REQUIRED WORK:
1. Repeat the passage from the shoebox story word for word, starting with "I never knew" and going on through "a broken family.".
2. Condense the paragraph of the shoebox story that begins "And yet, I wanted to see it all played out" into a shorter version that keeps its main facts.
3. In the shoebox story, what return address appeared on the envelopes?

I have told this story many times since I had cleaned out Mom’s house and found the shoebox in the attic a week after she died in 1997.

I just never know how to make sense of it. I thought of writing a novel about it and even had finished a few chapters, but life got in the way and there it sat inside my laptop going nowhere.

I thought of a short story, much less work than a novel that might take years.

And yet, I wanted to see it all played out before my eyes so I decided to write a play in hopes I could watch my father come to life on a stage, to feel his presence, something I had felt little of while growing up in a Cape Cod house he built on Desna Street in Piscataway, New Jersey, with his own hands. The play is still a work in progress, but I will finish it to acknowledge the man who helped bring me into this world.

On the day I found the shoebox, I was taking one last look around the house before turning the keys over to the new owner.

When I checked the attic again, my eyes were drawn to a floor space where my father had placed an American Flyer train set that never came out of the box and never circled a single Christmas tree and was finally sold 20 years after he died when Mom needed extra cash to help make the mortgage payment.

I looked to my left and the dust covered shoebox lay under a rafter.

Inside were 22 small envelopes, yellowed with age. Each was postmarked in 1939 with Thomas Jefferson imprinted upon a 3-cent stamp.

They were addressed to Miss Verna Reshetar from Hazleton. This was my mother’s maiden last name before she married my father in 1941. The return address was Lowell, Massachusetts.

I never knew my father to be healthy. He had been stricken with restless legs, bleeding ulcers, and emphysema so debilitating that he could not be regularly employed. We were very poor.

I was a paperboy. If I wanted anything, I had to pay for it myself. Besides my mother ironing wealthy people’s clothes and cleaning their houses, we lived on welfare and food stamps most of the time.

We were a broken family.

Angry arguments between my mother and father, fueled by alcohol on Saturday nights that lasted way past midnight had me curling my pillow over my 11-year-old ears while I lay in bed.

My father was never of importance to me. He was just a man passing by in the hallway when I was walking toward the kitchen.

He yelled at me for coming home late one night and I snapped, “Oh, is that you who’s pretending to be my father?”

[Word and element locating items]
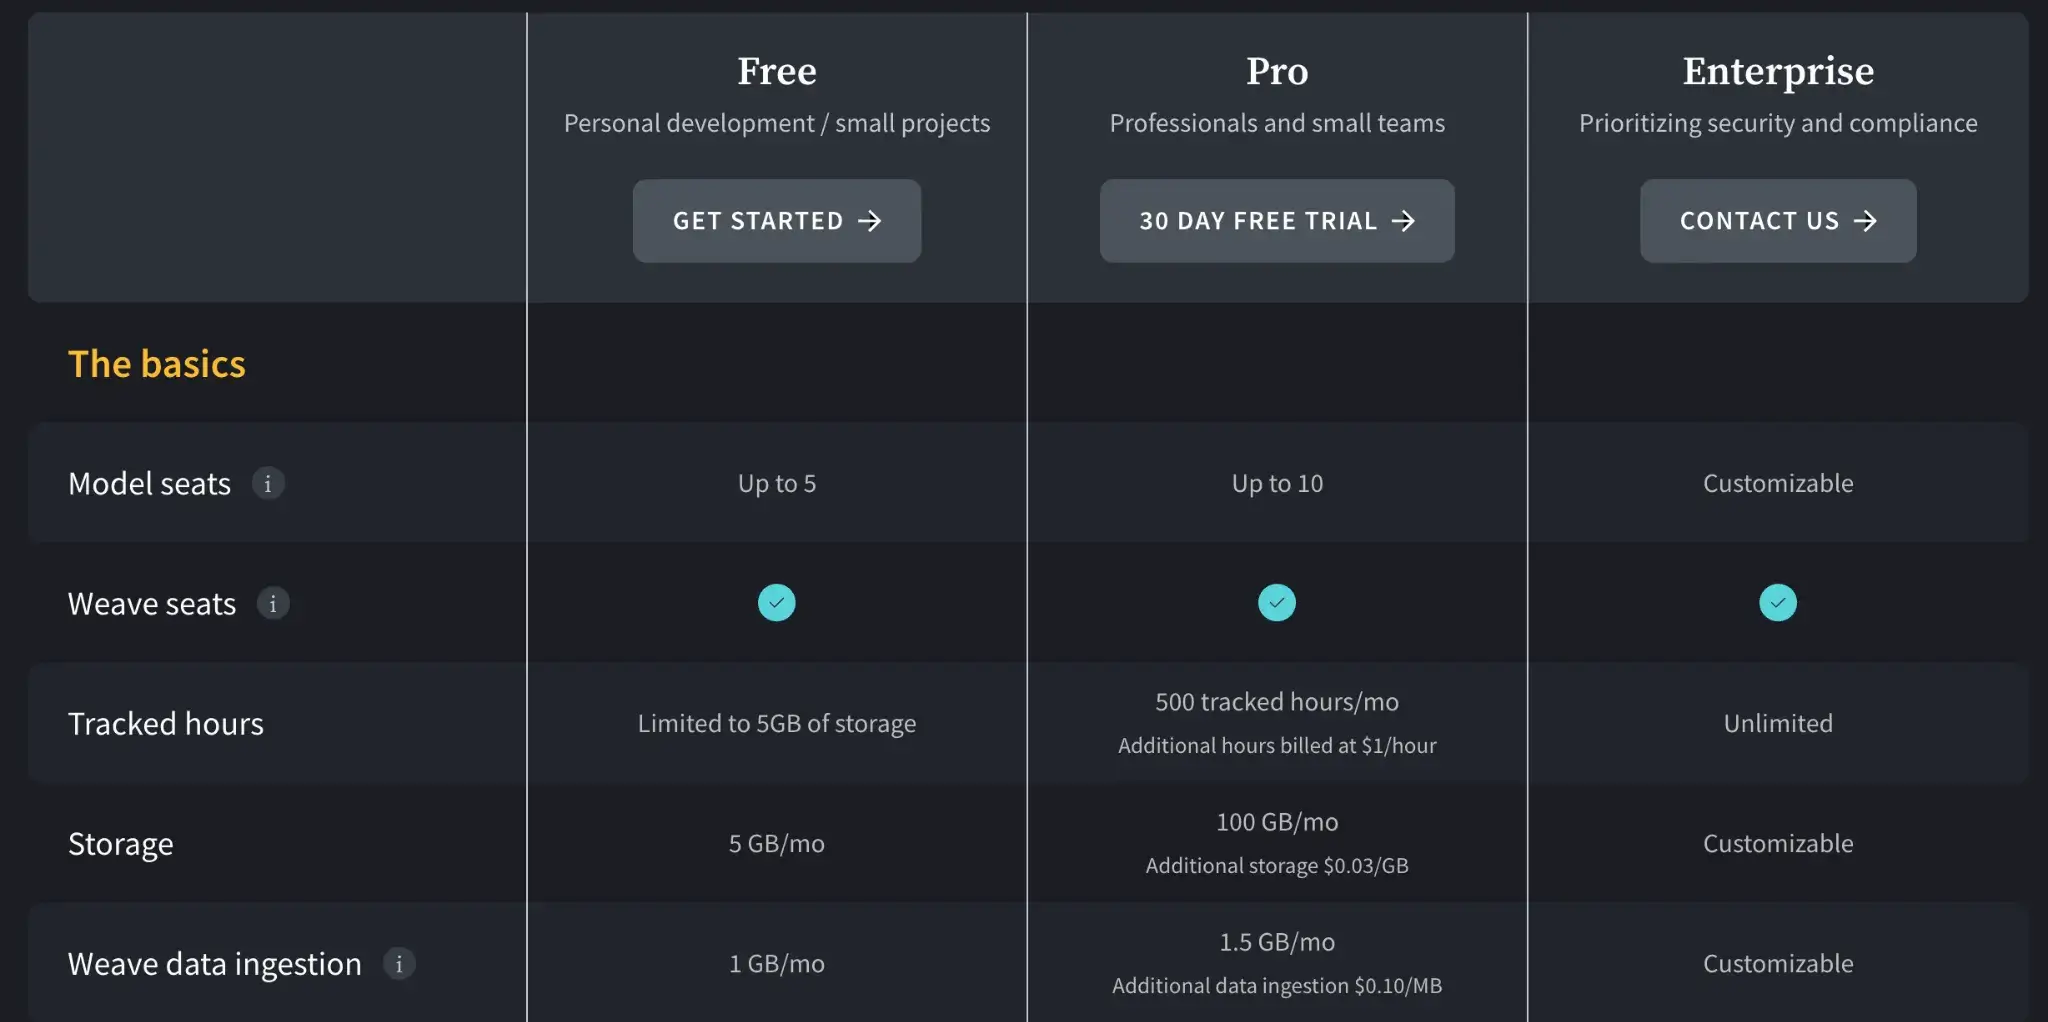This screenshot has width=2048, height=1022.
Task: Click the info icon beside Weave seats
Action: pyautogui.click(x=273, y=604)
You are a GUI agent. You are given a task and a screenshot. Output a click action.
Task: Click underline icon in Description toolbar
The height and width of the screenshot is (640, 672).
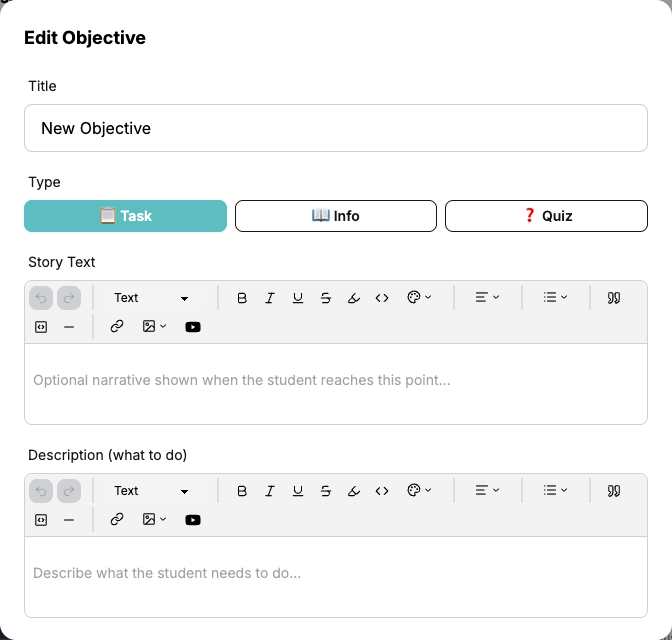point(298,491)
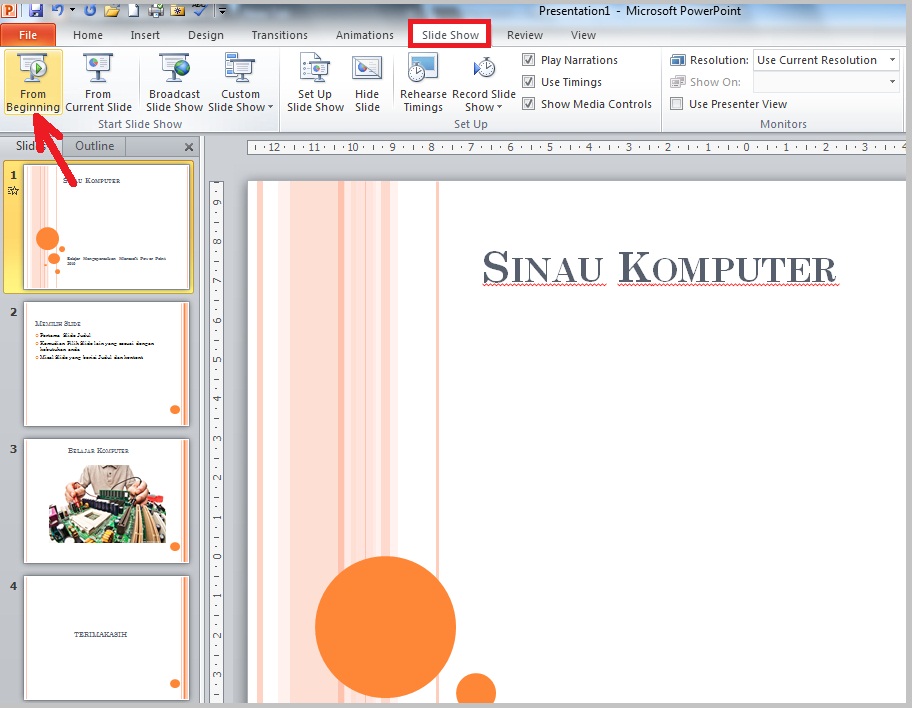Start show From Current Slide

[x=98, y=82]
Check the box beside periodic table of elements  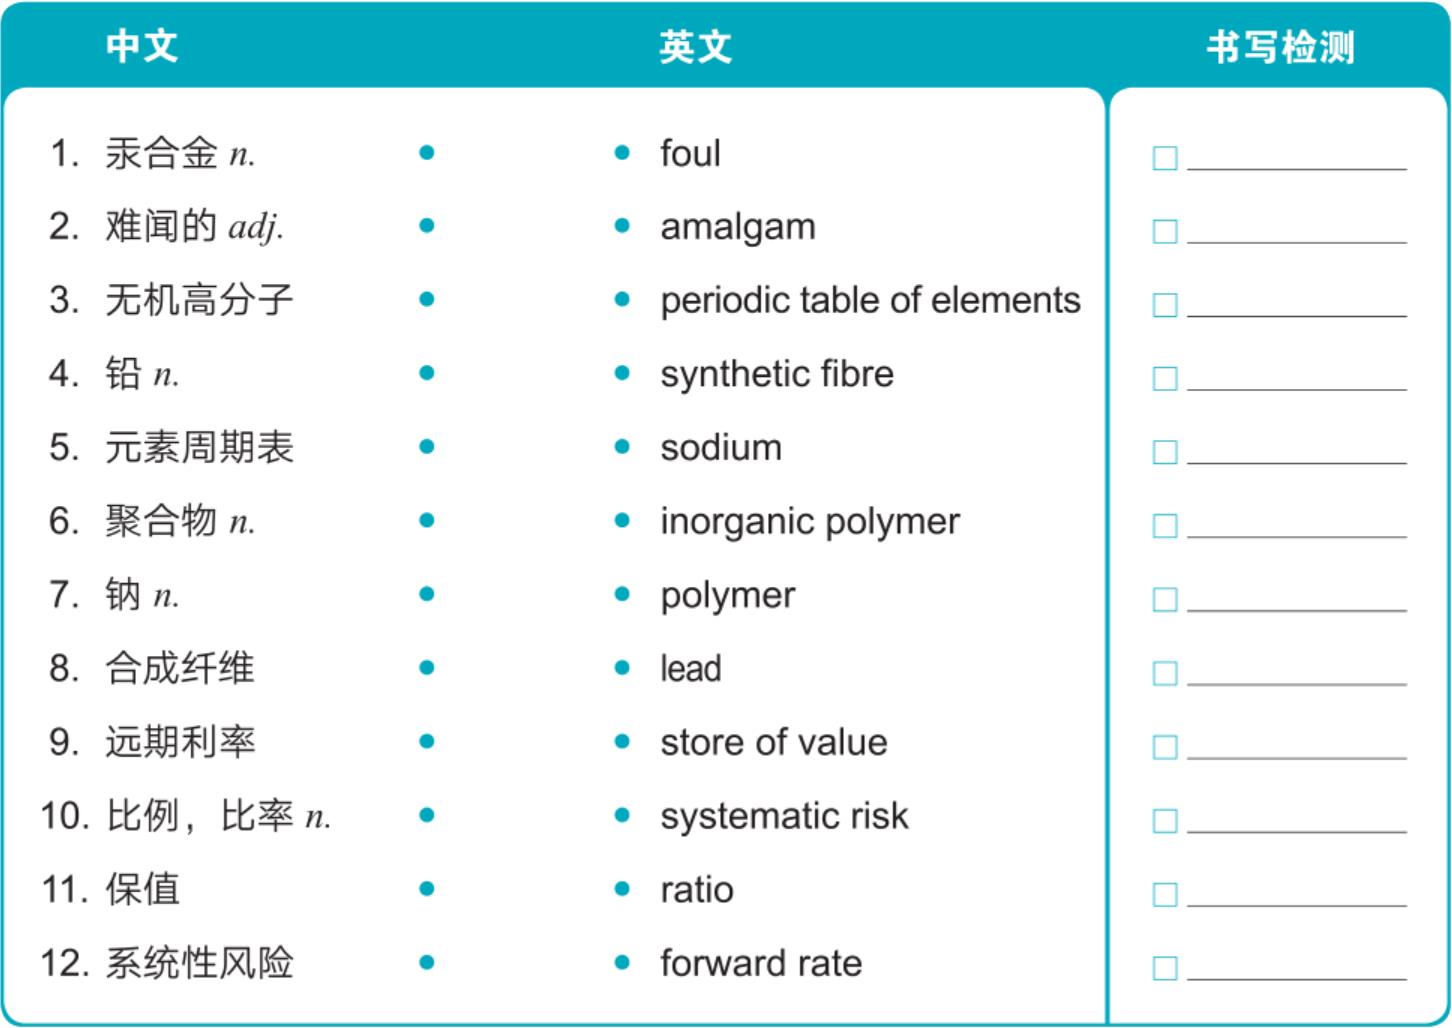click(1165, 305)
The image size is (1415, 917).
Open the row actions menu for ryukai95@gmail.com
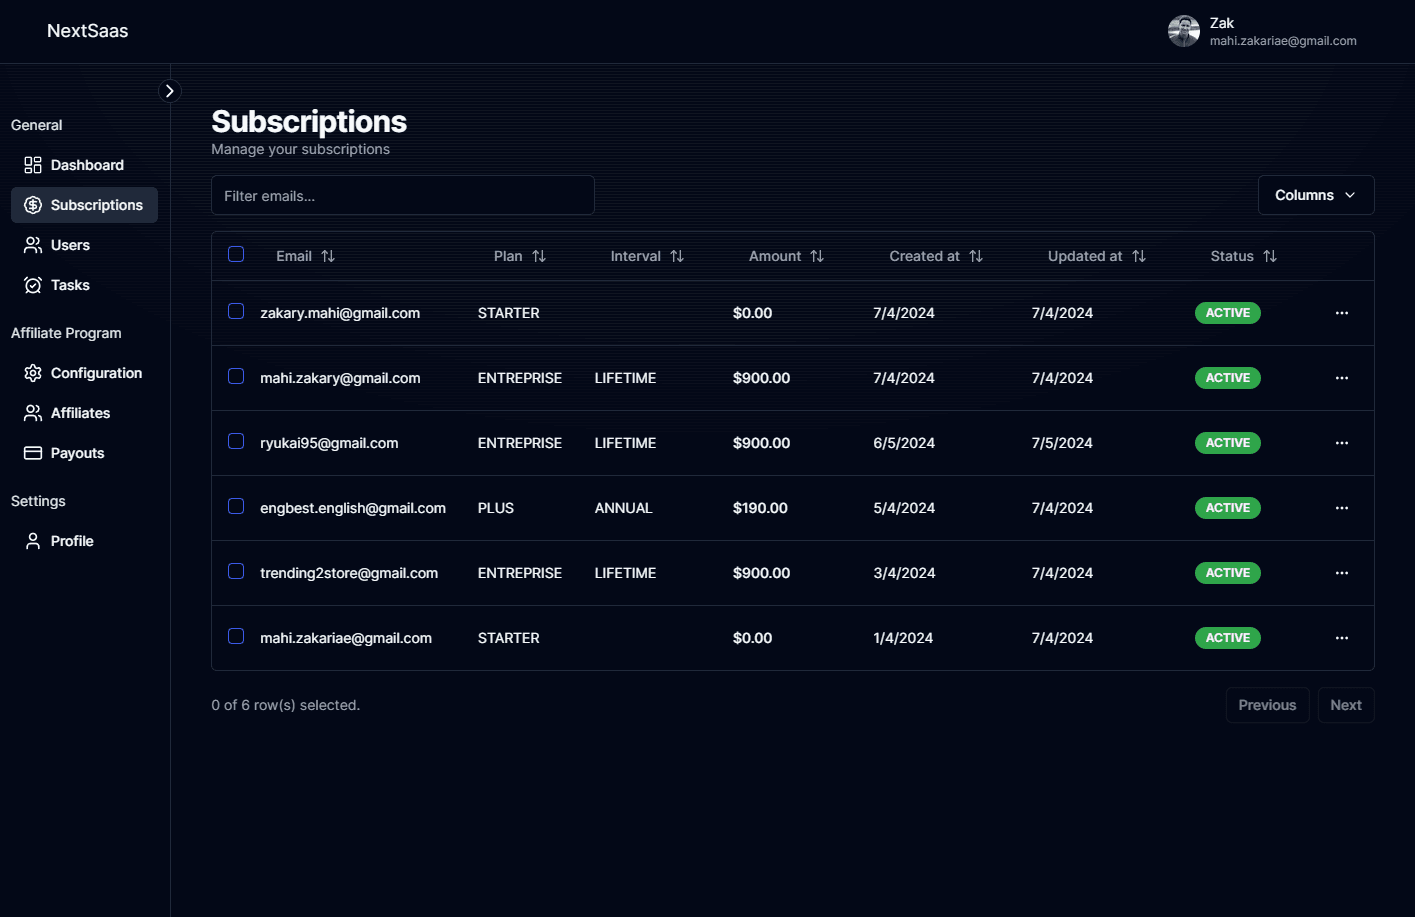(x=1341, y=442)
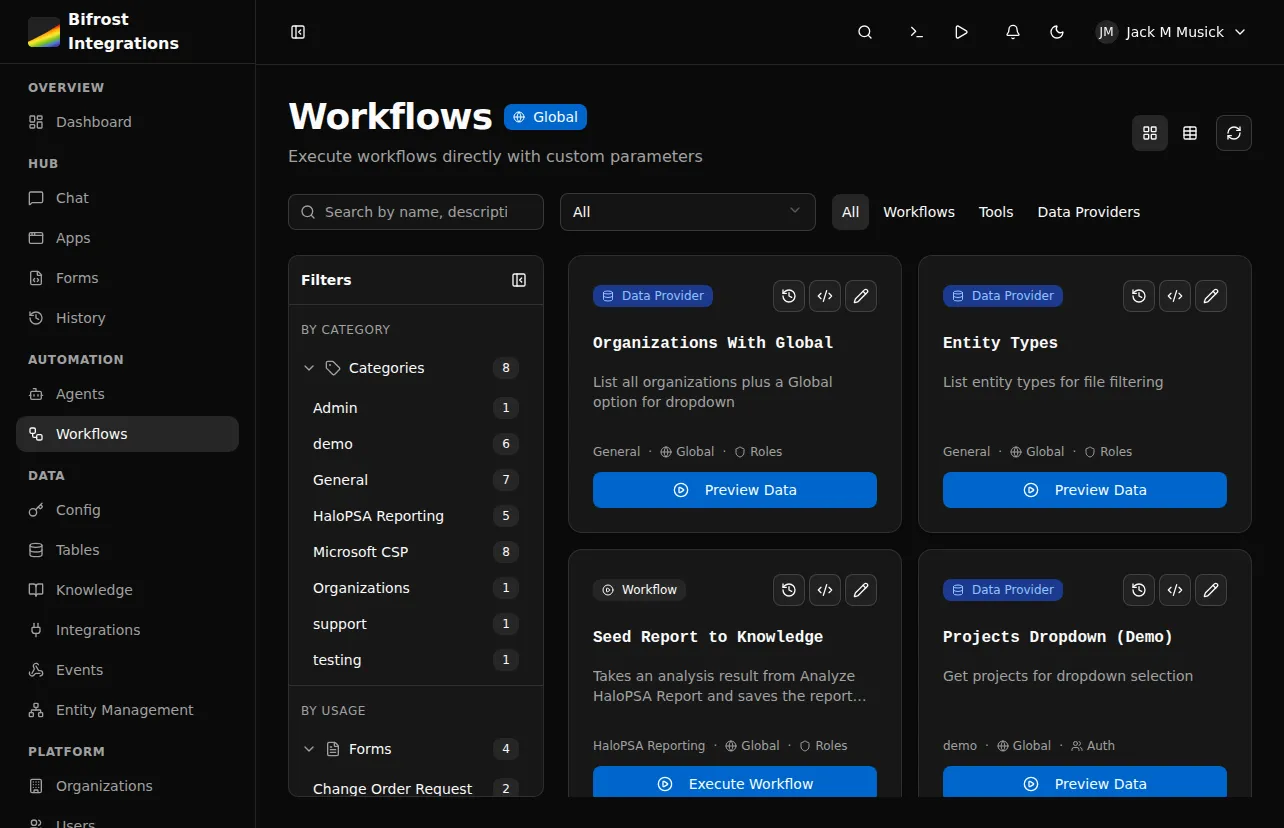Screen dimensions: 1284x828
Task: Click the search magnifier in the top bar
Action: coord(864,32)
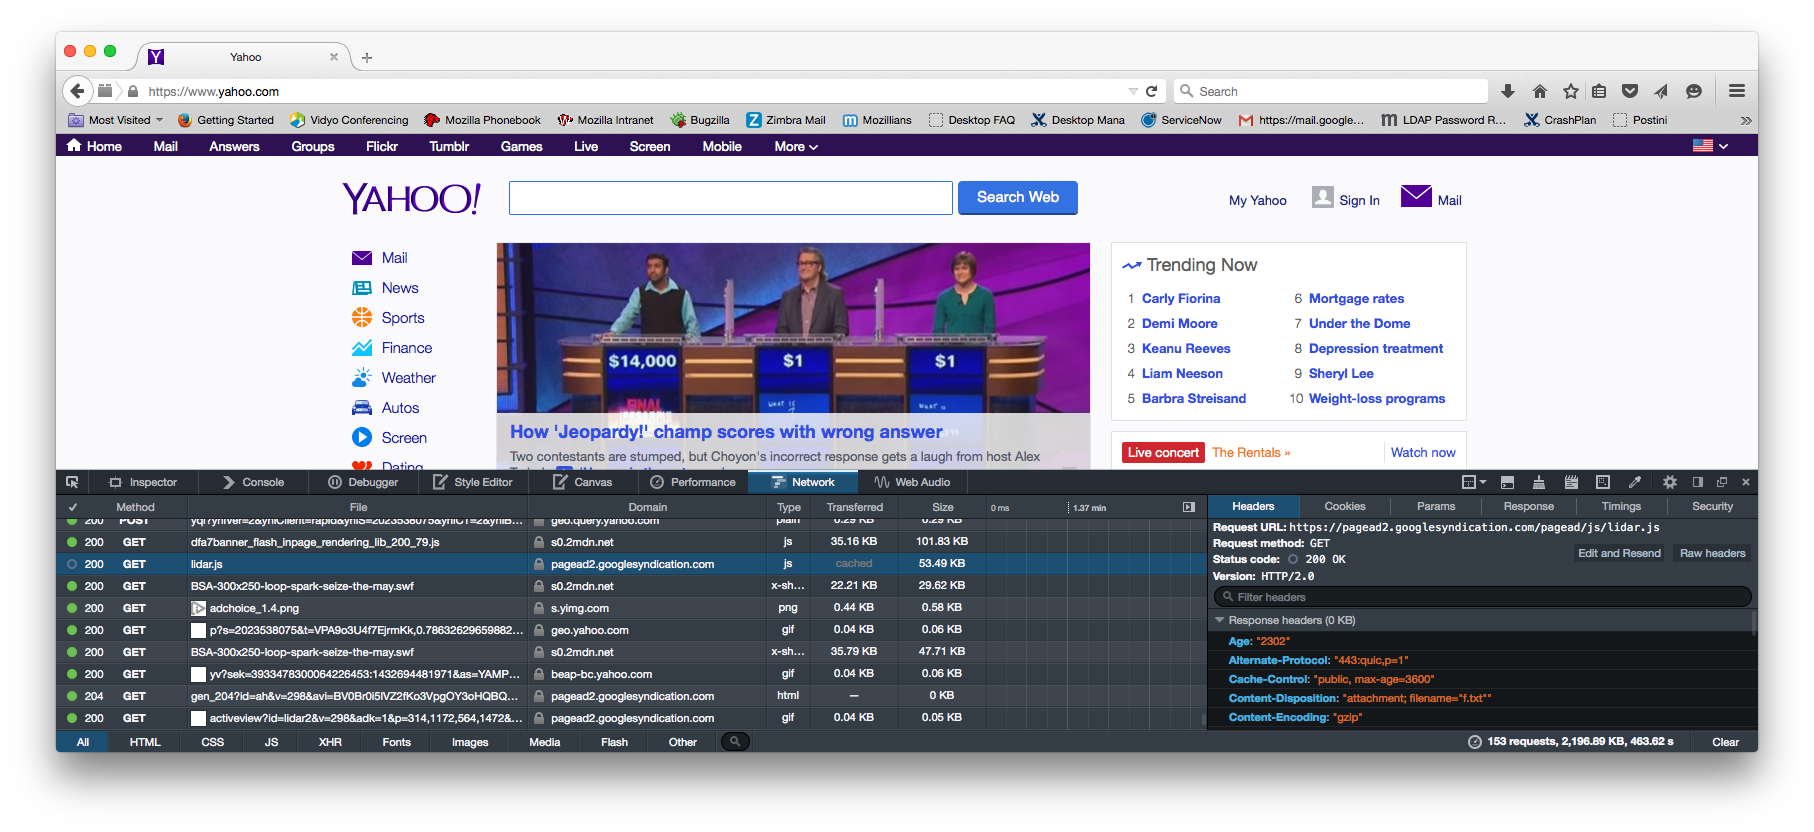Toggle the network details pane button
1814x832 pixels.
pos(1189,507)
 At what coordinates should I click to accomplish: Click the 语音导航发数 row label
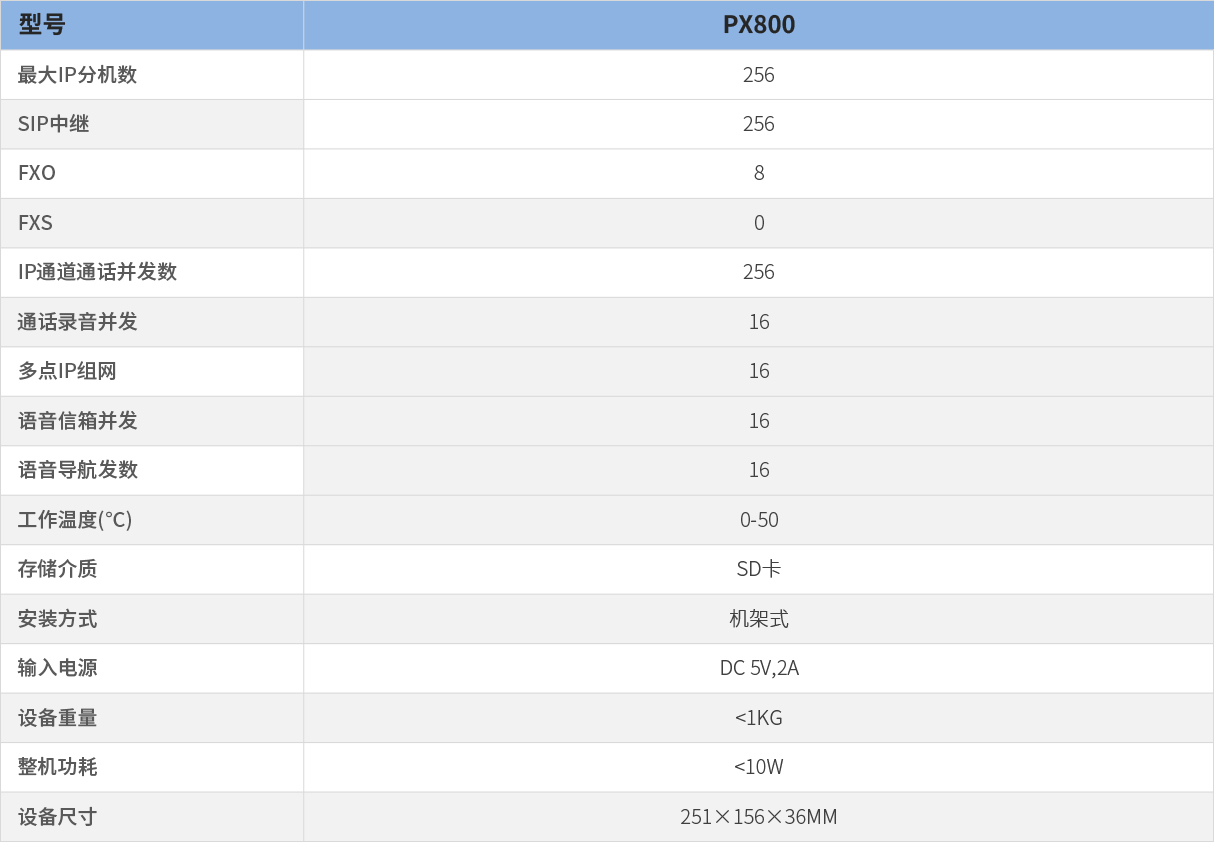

TASK-BY-TASK ANSWERS:
1.
I never knew my father to be healthy. He had been stricken with restless legs, bleeding ulcers, and emphysema so debilitating that he could not be regularly employed. We were very poor.

I was a paperboy. If I wanted anything, I had to pay for it myself. Besides my mother ironing wealthy people’s clothes and cleaning their houses, we lived on welfare and food stamps most of the time.

We were a broken family.

2. The writer decided to write a play in hopes of watching the father come to life on stage and feeling a presence rarely felt growing up. That childhood home was a Cape Cod house the father built by hand on Desna Street in Piscataway, New Jersey. The play is still unfinished, but the writer intends to complete it to acknowledge the father.

3. Lowell, Massachusetts.